→ **Text provided**:
++++++
The other casualties of AIDS


Children: The disease's continuing rampage through Africa has produced a burgeoning population of orphans.

October 27, 2002|By John Murphy | John Murphy,SUN FOREIGN STAFF

MAGWANGA, South Africa - The seven Malinga children can look outside the door of their mud-walled hut each day and see what AIDS has taken from them.

A mound of red stones with tufts of weeds sprouting from the top marks the resting place of their mother, who died from the disease in June last year. Beside it, there is a second stone pile with a tree branch laid across the top like a bouquet of flowers - to keep the neighbor's goats away. This is the grave of their father, who, frail and feverish, succumbed one afternoon in March to the same AIDS virus that killed his wife.

Today, the children - ages 7 to 20 - find themselves alone, surviving on donated soybeans and cornmeal, scrounging for money to pay school fees, begging for kindness from relatives already taxed by problems of their own.

"There are so many of us. Sometimes we go three days without eating. Then, the younger ones don't go to school because they are hungry," says Tholakele Malinga, the shy 20-year-old daughter in tattered clothes who has been watching over her five younger brothers and one younger sister. In her arms, she cradles the eighth member of their family - her 18-month-old son.

Africa's AIDS crisis is steadily producing a new wave of victims: the orphans left behind in the wake of a virus infecting about 28.5 million people across the continent.

Here in the rugged green hills of South Africa's KwaZulu Natal province, one in three adults is infected with the human immunodeficiency virus. But the number of dead and dying is just one measure of the epidemic's destruction. Acquired immune deficiency syndrome has other faces: It is the disease that orphans children, that burdens grandparents and relatives with clothing and feeding them, and that is sinking the entire community into deeper poverty.
++++++
→ **Given information**:
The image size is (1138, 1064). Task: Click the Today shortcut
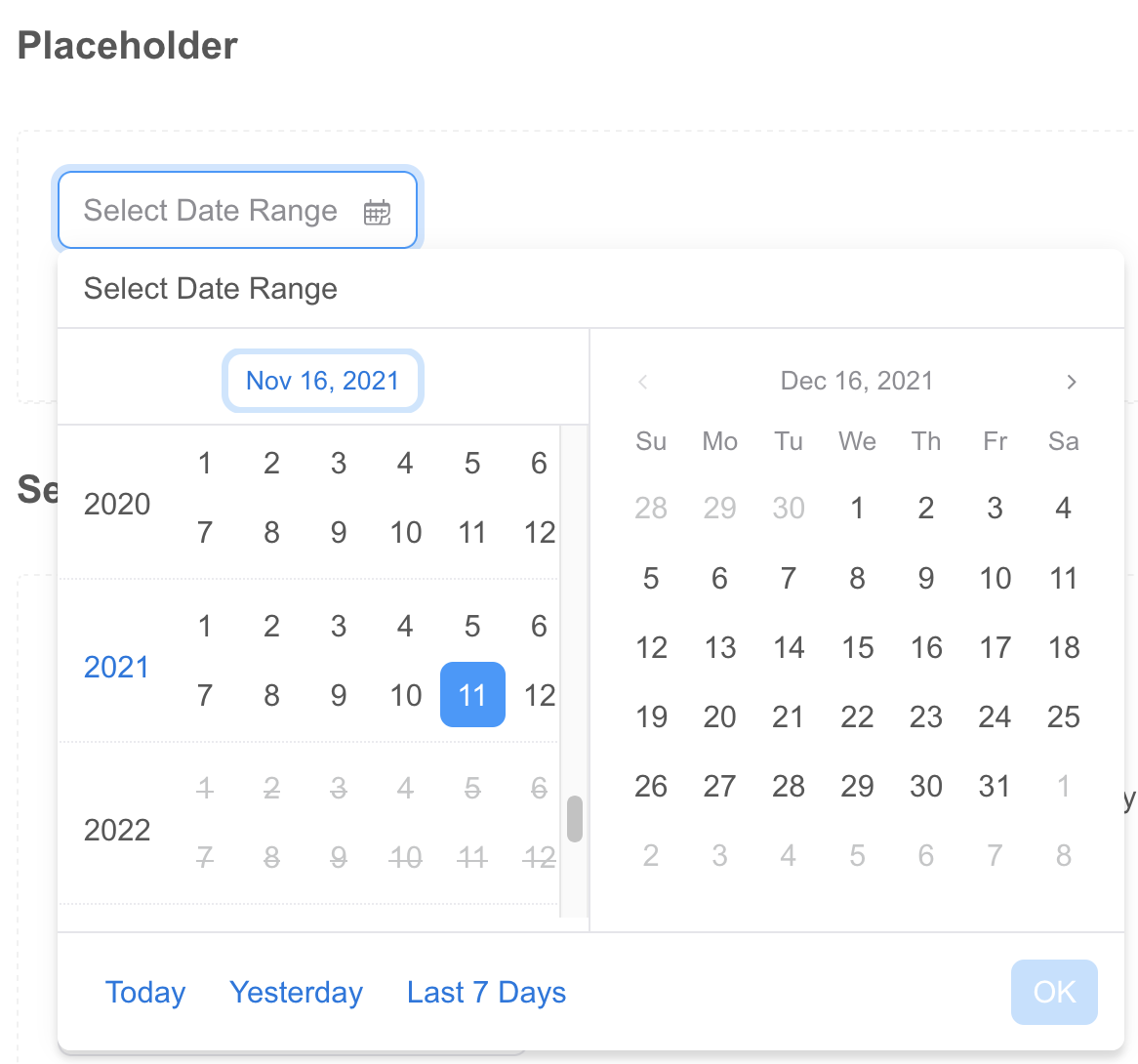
++++++
→ **Using the information**:
**A)** In the article about children orphaned by AIDS above, copy out the passage that begins at the words "Today, the children" and stops after "of their own.".
**B)** Answer these questions using the article on AIDS orphans in Africa:
(i) How old is Tholakele Malinga's son?
(ii) In which South African province is one in three adults infected with HIV?
(iii) Why is a tree branch laid across the father's grave?
**C)** Extend the news article about AIDS orphans in Africa, picking up after its final sentence.

→ **Task results**:
**A)**
Today, the children - ages 7 to 20 - find themselves alone, surviving on donated soybeans and cornmeal, scrounging for money to pay school fees, begging for kindness from relatives already taxed by problems of their own.

**B)**
(i) He is 18 months old.
(ii) KwaZulu Natal.
(iii) It keeps the neighbor's goats away.

**C)**
Worldwide, more than 14 million children under the age of 15 have lost one or both parents to AIDS, according to the latest United Nations statistics. Of those, 11 million live in sub-Saharan Africa. But staggering as the numbers are, most governments have failed to recognize or respond to the crisis, health officials say.

"Children fall off the political table more than any other item. Children are always an addendum in every major debate," Stephen Lewis, the U.N. secretary-general's special envoy on HIV/AIDS in Africa, said during a U.N. conference on AIDS orphans held in Johannesburg last month.

"Although we've moved on voluntary counseling and testing, prevention of mother-to-child transmission, anti-retroviral treatment and prevention campaigns ... we have not moved on orphans. It is the toughest issue in the spectrum of AIDS issues," Lewis said.

The Johannesburg meeting, organized by former South African President Nelson Mandela, urgently called on African governments to discuss the orphan problem, launch campaigns to ensure that every child is in school, and pursue health programs to keep HIV-positive parents alive with anti-AIDS drugs.

Such goals, if and when they are realized, offer little help now to the struggles of families such as the Malingas, who on a recent sweltering afternoon huddled in the shade of their traditional Zulu hut, not stirring except to swat away a fly.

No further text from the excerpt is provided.